By Maureen Werther
Tom and Cynthia Eletto’s company, Empire Foam Solutions, gives new meaning to the phrase, “a rising tide lifts all boats.”
Founded in 2008, the company began manufacturing and installing polyurethane foam as insulation in commercial buildings and residences.
However, as an entrepreneur Tom soon began “tweaking” his manufacturing formulations and developed an ultra-high density foam that is resistant to water, making it a valuable product for the maritime industry.
Large boats and barges—many of them up to 300 feet in length—can’t simply be lifted out of the water and re-welded when they begin to rust and deteriorate from age. By analyzing each problem as it arises, Eletto develops solutions that will keep large boats and barges afloat, he said.
Today, Empire Foam Solutions is busy installing high density foam as flotation on barges in several locations, said Eletto. Winning a bid to install foam as flotation on barges working on the Erie and Champlain systems for the state Division of Canals back in 2012 launched the company into the maritime market. They have stabilized vessels in Boston, Rhode Island, Peoria and St. Louis and opportunities are percolating across the country.
According to Eletto, the company just completed a big project in Fort McMurray, Canada, for Syncrude Canada Ltd., one of the world’s largest producers of synthetic crude oil from oil sands and the largest single-source producer in Canada.
“They had a barge that was about to capsize in the middle of a pristine lake. This barge was an essential component for a work community of 20,000. All of the water pumps and storage tanks for the population’s water supply were located on that barge,” said Eletto.
His crew first plugged the leaks and stabilized the bottom of the barge from the inside, and coated the entire interior of the barge with a food-grade polyurea and then used a 2.8 pounds-per-cubic-foot density foam to buoy the barge and prevent it from capsizing and causing significant environmental damage to the lake.
Empire Foam Solutions is based in Saratoga Springs, with a manufacturing facility in nearby Schenectady.
Today, in addition to commercial and residential buildings projects, Eletto has two crews trained in barge remediation. The company also has a patent pending on its new low-cost spray foam machine, called the M-Power System.
Eletto said he invented the machine himself and calls it a “cool innovation,” as well as being one of the lowest priced, high-capacity machines in the industry.
“We have already sold a few prototypes and, once we have our patent, we will begin to sell them commercially,” he said.
Building boats was a childhood hobby for Eletto, but he did not begin his career in the foam insulation and maritime industries. He worked for Blue Cross–Blue Shield of Northeastern NY and then with General Electric Power Systems in software development.

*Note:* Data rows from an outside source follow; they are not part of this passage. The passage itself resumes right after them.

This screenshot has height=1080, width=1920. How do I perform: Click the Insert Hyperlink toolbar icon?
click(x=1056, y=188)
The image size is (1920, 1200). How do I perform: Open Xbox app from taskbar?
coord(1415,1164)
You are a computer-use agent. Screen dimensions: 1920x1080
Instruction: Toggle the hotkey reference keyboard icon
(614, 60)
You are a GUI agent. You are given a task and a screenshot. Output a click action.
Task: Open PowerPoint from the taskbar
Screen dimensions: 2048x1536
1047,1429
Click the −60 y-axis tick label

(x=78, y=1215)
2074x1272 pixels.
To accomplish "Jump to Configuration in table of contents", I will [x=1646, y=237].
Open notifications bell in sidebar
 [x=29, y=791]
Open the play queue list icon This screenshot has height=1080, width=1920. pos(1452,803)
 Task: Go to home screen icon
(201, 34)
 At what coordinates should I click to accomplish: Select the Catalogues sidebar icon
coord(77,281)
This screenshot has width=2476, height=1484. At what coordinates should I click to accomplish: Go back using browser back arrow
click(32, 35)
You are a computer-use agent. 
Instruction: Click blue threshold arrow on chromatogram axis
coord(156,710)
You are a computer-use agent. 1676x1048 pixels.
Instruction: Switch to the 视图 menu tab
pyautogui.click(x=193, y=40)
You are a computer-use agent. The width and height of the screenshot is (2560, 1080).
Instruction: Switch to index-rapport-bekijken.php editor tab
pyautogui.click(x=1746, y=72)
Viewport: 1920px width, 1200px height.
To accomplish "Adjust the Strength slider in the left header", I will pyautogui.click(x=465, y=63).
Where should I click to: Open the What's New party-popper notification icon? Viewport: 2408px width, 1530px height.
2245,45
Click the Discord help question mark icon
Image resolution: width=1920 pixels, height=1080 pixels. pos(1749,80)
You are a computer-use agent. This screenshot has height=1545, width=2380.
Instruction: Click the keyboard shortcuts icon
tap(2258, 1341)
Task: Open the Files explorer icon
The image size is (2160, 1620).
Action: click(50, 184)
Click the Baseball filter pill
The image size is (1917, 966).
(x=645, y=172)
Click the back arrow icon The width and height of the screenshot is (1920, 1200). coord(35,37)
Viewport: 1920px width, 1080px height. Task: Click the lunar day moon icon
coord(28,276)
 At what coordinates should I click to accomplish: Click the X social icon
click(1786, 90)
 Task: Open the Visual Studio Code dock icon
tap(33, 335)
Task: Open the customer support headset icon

After leaving GE in 1998, Eletto went into residential home building, focusing on making homes as energy efficient as possible. In the process, he became interested in the “chemistry” of making polyurethane foam. He spent the next two years researching and learning about it, often partnering with other chemists and developing his own formulations.
Ultimately, he and his wife Cynthia, who is the company’s CFO, made the decision to manufacture it themselves.
Eletto is optimistic about the future of Empire Foam Solutions and is eager to expand into other regional markets with both the high-density maritime polyurethane product, as well as the M-Power foam-spraying machine.